Requirement 1:
Answer these questions about the cinema history text:
(a) According to the text, what cost was factored into the minimum wage?
(b) At which university is James Findlay a historian?
(c) What did the size of cinema audiences eclipse at one point?
Requirement 2: In the cinema history text, rewrite the passage from "Yet however well" to "impact of film.", renaming "minimum wage" as "basic wage".

Page extract:
Yet however well those historic cinemas regain old business, they’ll never again reach the heady heights of the 1920s and 1930s. Back then, the cost of a weekly movie ticket for a family of four was considered so ­important that it was factored into the minimum wage. At one point, the size of cinema audiences eclipsed church congregations, sparking lively debates about the pernicious impact of film.

‘Young ­people have always had an interest in living in the past. For many of those, going to the cinema is a new experience.’

Historian James Findlay

“Cinema has always been a very important social and cultural institution,” says University of Sydney historian Dr James Findlay. “Viewing patterns have changed, but I think there will always be a yearning for the collective experience and spectacle of cinema, and nostalgia for it. Showing those older classic films fits with the aesthetic of most of those beautiful vintage cinemas, reminiscent of previous eras, and young ­people have always had an interest in living in the past. For many of those, going to the cinema is a new experience and cinemas are working to make them more immersive, value-adding elements that make going to the cinema an even more enjoyable event.”

Supplied data:
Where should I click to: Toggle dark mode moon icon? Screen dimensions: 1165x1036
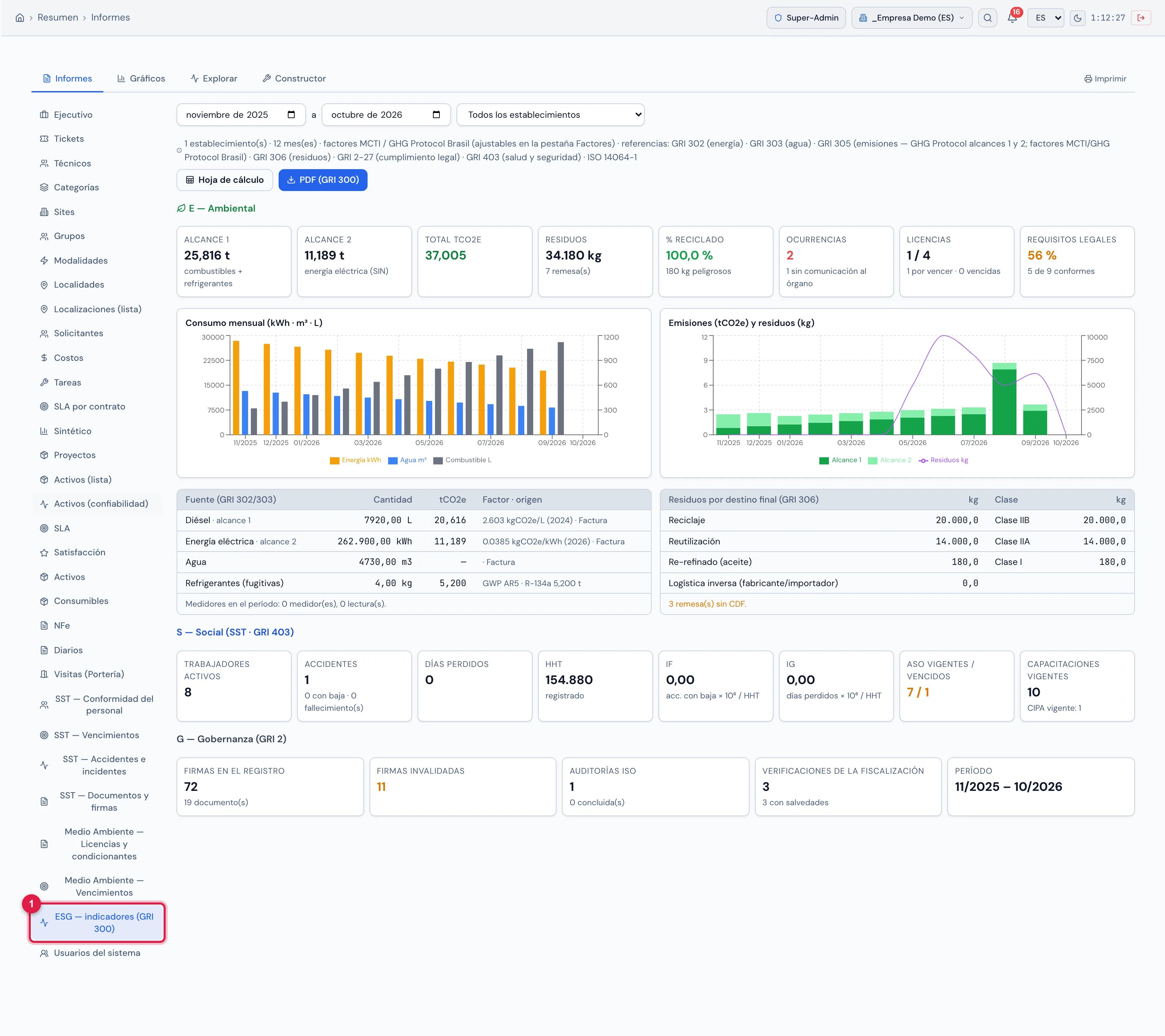tap(1077, 18)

Written solution 1:
(a) The cost of a weekly movie ticket for a family of four
(b) The University of Sydney
(c) Church congregations

Written solution 2:
Yet however well those historic cinemas regain old business, they’ll never again reach the heady heights of the 1920s and 1930s. Back then, the cost of a weekly movie ticket for a family of four was considered so ­important that it was factored into the basic wage. At one point, the size of cinema audiences eclipsed church congregations, sparking lively debates about the pernicious impact of film.